-------- Data supplied --------

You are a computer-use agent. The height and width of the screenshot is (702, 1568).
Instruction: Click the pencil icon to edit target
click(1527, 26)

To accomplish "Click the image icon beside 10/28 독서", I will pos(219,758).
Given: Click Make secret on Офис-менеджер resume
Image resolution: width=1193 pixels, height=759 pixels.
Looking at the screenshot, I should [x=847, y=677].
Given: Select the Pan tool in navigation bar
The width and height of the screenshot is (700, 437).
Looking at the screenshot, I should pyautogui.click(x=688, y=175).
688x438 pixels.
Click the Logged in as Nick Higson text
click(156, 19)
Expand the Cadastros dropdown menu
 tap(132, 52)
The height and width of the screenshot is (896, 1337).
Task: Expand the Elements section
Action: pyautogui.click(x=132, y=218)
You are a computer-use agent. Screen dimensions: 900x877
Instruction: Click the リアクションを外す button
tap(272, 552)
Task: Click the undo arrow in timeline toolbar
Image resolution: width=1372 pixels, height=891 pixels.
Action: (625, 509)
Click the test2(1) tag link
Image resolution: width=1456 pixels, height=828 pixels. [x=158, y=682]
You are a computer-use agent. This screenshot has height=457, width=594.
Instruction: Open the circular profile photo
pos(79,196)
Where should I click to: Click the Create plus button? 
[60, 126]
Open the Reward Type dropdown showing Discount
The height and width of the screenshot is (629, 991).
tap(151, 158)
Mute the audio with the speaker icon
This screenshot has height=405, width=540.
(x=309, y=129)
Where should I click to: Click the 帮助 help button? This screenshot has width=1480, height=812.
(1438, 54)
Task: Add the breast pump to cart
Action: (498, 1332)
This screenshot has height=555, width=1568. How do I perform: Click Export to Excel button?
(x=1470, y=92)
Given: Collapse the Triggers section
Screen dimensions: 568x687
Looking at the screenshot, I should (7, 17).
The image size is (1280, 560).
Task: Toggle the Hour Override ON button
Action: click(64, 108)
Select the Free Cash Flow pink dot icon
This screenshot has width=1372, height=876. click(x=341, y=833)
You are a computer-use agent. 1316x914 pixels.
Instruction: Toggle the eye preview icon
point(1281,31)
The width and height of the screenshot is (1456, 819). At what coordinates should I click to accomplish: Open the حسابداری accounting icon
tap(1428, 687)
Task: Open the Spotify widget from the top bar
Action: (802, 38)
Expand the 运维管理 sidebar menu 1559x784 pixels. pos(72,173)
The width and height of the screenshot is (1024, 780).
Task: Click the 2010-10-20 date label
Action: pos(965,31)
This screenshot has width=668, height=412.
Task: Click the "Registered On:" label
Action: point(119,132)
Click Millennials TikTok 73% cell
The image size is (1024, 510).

--------

→ Written exercise: Lay out every line of the rows above as a numbered list, dropping any blank lines.

→ Answer to this exercise:
1. You are a computer-use agent. The height and width of the screenshot is (702, 1568).
2. Instruction: Click the pencil icon to edit target
3. click(1527, 26)
4. To accomplish "Click the image icon beside 10/28 독서", I will pos(219,758).
5. Given: Click Make secret on Офис-менеджер resume
6. Image resolution: width=1193 pixels, height=759 pixels.
7. Looking at the screenshot, I should [x=847, y=677].
8. Given: Select the Pan tool in navigation bar
9. The width and height of the screenshot is (700, 437).
10. Looking at the screenshot, I should pyautogui.click(x=688, y=175).
11. 688x438 pixels.
12. Click the Logged in as Nick Higson text
13. click(156, 19)
14. Expand the Cadastros dropdown menu
15.  tap(132, 52)
16. The height and width of the screenshot is (896, 1337).
17. Task: Expand the Elements section
18. Action: pyautogui.click(x=132, y=218)
19. You are a computer-use agent. Screen dimensions: 900x877
20. Instruction: Click the リアクションを外す button
21. tap(272, 552)
22. Task: Click the undo arrow in timeline toolbar
23. Image resolution: width=1372 pixels, height=891 pixels.
24. Action: (625, 509)
25. Click the test2(1) tag link
26. Image resolution: width=1456 pixels, height=828 pixels. [x=158, y=682]
27. You are a computer-use agent. This screenshot has height=457, width=594.
28. Instruction: Open the circular profile photo
29. pos(79,196)
30. Where should I click to: Click the Create plus button? 
31. [60, 126]
32. Open the Reward Type dropdown showing Discount
33. The height and width of the screenshot is (629, 991).
34. tap(151, 158)
35. Mute the audio with the speaker icon
36. This screenshot has height=405, width=540.
37. (x=309, y=129)
38. Where should I click to: Click the 帮助 help button? This screenshot has width=1480, height=812.
39. (1438, 54)
40. Task: Add the breast pump to cart
41. Action: (498, 1332)
42. This screenshot has height=555, width=1568. How do I perform: Click Export to Excel button?
43. (x=1470, y=92)
44. Given: Collapse the Triggers section
45. Screen dimensions: 568x687
46. Looking at the screenshot, I should (7, 17).
47. The image size is (1280, 560).
48. Task: Toggle the Hour Override ON button
49. Action: click(64, 108)
50. Select the Free Cash Flow pink dot icon
51. This screenshot has width=1372, height=876. click(x=341, y=833)
52. You are a computer-use agent. 1316x914 pixels.
53. Instruction: Toggle the eye preview icon
54. point(1281,31)
55. The width and height of the screenshot is (1456, 819). At what coordinates should I click to accomplish: Open the حسابداری accounting icon
56. tap(1428, 687)
57. Task: Open the Spotify widget from the top bar
58. Action: (802, 38)
59. Expand the 运维管理 sidebar menu 1559x784 pixels. pos(72,173)
60. The width and height of the screenshot is (1024, 780).
61. Task: Click the 2010-10-20 date label
62. Action: pos(965,31)
63. This screenshot has width=668, height=412.
64. Task: Click the "Registered On:" label
65. Action: point(119,132)
66. Click Millennials TikTok 73% cell
67. The image size is (1024, 510).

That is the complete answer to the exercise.